One of the biggest contradictions of the Trump presidency is his insistence on pushing “America First” policies while attempting to interact with multi-lateral institutions like NATO or the EU.
Trump doesn’t care if he’s popular with his G-7 partners from Britain, Canada, France, Germany, Italy, and Japan. He suddenly finds himself in a position where a potential global recession might bring down the U.S. economy as well. That means he’ll promote concerted, coordinated action with our allies to lessen the blow.
So far, they don’t appear to have much interest in dealing with the American president.
Trump, who arrived Saturday, and his counterparts are facing mounting anxiety over the state of the world economy and new tension on trade, Iran and Russia. Trump, growing more isolated in Washington, might find a tepid reception at the summit as calls increase for cooperation and a collective response to address the financial downturn. He did engineer a late change to the summit agenda, requesting a working session on economic issues.

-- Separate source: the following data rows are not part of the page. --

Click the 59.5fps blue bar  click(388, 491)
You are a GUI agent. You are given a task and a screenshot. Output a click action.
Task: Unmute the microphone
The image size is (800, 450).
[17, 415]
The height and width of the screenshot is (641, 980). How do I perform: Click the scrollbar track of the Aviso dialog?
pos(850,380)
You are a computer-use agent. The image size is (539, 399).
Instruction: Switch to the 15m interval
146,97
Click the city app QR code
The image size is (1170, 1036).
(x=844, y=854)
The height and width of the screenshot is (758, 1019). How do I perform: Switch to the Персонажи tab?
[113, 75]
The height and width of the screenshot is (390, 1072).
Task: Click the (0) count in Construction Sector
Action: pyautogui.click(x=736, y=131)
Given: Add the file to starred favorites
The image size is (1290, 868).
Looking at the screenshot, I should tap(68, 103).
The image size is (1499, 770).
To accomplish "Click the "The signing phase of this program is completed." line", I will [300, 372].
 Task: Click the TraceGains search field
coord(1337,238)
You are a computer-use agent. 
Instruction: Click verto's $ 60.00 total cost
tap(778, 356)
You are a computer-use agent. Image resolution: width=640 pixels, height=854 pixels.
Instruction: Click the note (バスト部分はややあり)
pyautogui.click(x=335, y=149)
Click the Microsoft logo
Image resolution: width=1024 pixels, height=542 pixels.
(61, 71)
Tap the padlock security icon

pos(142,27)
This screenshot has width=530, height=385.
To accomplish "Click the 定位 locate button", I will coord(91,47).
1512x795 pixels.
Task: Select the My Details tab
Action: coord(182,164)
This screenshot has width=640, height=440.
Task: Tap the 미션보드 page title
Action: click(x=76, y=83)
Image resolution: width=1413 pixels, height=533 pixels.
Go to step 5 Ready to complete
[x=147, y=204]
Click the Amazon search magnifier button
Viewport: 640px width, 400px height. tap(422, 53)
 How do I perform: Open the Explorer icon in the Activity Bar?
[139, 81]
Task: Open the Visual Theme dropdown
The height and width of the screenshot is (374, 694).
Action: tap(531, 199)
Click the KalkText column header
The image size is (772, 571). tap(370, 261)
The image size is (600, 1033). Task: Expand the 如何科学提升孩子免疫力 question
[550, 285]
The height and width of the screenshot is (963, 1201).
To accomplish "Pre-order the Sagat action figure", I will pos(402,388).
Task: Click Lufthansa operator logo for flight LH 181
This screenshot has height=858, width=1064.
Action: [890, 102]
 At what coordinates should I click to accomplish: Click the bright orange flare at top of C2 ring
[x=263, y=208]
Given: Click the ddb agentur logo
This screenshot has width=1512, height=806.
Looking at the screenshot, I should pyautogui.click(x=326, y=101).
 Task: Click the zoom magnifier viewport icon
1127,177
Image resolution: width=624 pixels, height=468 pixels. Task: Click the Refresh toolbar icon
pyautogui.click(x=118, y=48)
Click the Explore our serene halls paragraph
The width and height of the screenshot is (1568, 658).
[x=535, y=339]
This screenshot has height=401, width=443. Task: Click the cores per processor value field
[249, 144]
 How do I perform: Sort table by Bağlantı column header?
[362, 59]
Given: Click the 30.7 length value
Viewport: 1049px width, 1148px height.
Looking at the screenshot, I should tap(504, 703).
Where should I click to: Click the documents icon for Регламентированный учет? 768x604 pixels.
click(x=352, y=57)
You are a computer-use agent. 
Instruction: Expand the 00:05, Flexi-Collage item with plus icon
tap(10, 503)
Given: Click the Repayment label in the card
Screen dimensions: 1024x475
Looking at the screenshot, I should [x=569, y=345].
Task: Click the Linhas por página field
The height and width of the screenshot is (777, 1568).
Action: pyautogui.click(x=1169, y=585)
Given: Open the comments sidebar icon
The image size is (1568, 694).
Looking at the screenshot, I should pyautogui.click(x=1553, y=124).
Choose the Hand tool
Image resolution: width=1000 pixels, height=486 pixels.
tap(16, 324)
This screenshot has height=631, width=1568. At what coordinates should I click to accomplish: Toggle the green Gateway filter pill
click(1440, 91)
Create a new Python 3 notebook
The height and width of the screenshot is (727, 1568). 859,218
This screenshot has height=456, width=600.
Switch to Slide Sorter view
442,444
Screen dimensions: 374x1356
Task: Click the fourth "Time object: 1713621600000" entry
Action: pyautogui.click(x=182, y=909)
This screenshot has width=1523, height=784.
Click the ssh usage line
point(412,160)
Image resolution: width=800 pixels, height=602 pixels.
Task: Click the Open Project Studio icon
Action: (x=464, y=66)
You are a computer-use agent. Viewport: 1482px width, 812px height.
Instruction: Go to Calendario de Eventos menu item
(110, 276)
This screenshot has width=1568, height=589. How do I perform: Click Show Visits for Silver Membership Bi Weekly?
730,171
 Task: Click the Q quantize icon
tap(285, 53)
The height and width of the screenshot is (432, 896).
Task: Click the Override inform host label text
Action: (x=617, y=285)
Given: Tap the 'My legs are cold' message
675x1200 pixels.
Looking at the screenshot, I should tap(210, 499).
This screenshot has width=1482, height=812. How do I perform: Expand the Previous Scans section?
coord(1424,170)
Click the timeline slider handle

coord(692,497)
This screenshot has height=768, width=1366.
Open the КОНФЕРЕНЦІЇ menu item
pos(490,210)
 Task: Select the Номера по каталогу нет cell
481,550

The economic warning signs, along with Chinese’s aggressive use of tariffs on U.S. goods, are raising the pressure on Trump and his reelection effort. He intends to push allies at the summit to act to promote growth.
But Trump’s credibility as a cheerleader for multilateralism is in doubt, given that he has spent the first 2½ years in office promoting an “America First” foreign policy that [sic] relying on protectionist measures. Traditional American allies have come to expect the unexpected from this White House; increasingly they are looking elsewhere for leadership.
Trump held an unannounced meeting with French President Emmanuel Macron upon arriving in France. Just hours before their lunch meeting, Trump had once again threatened to slap tariffs on French wine. His threat was in response to France’s Digital Services Tax that targets American tech companies.
The president put the best face on his meeting with Macron:
The summit host said the two men were discussing “a lot of crisis” around the world, including Libya, Iran and Russia, as well as trade policy and climate change. But he also echoed Trump’s calls for Europe to do more to address the global slowdown, including by cutting taxes. “When I look at Europe, especially, we need some new tools to relaunch our economy,” Macron said.
Trump insisted that despite tensions, he and Macron “actually have a lot in common” and a “special relationship.” In a later tweet, he said: “Big weekend with other world leaders!
But underneath it all is the worrisome slowdown in several key economic sectors in Europe and the U.S. The White House says Trump will explore ways with his EU counterparts to spur growth in the U.S. and other key markets like Canada and Japan.
Trump has been jawboning the Fed to lower interest rates. When Fed Chairman Jay Powell indicated it wasn’t the time to lower rates, Trump referred to him as an “enemy.”
The biggest drag on the U.S. economy has been Chinese tariffs that have walloped American farmers and some American firms that import a lot of Chinese goods. So far, the impact has been softened by government payments to farmers. But as the trade war drags on, more and more Americans will feel it in their pocketbooks.
Trump should ink a quick deal with China and then declare victory. The resulting boost in trade will cement his re-election, after which he can keep working to make trade with China more fair.
But Trump thinks there’s still a chance his tariffs will hurt China a lot more than Chinese tariffs will hurt America. That may be, but Chinese President Xi won’t have to face a worried electorate next year. Trump isn’t as lucky.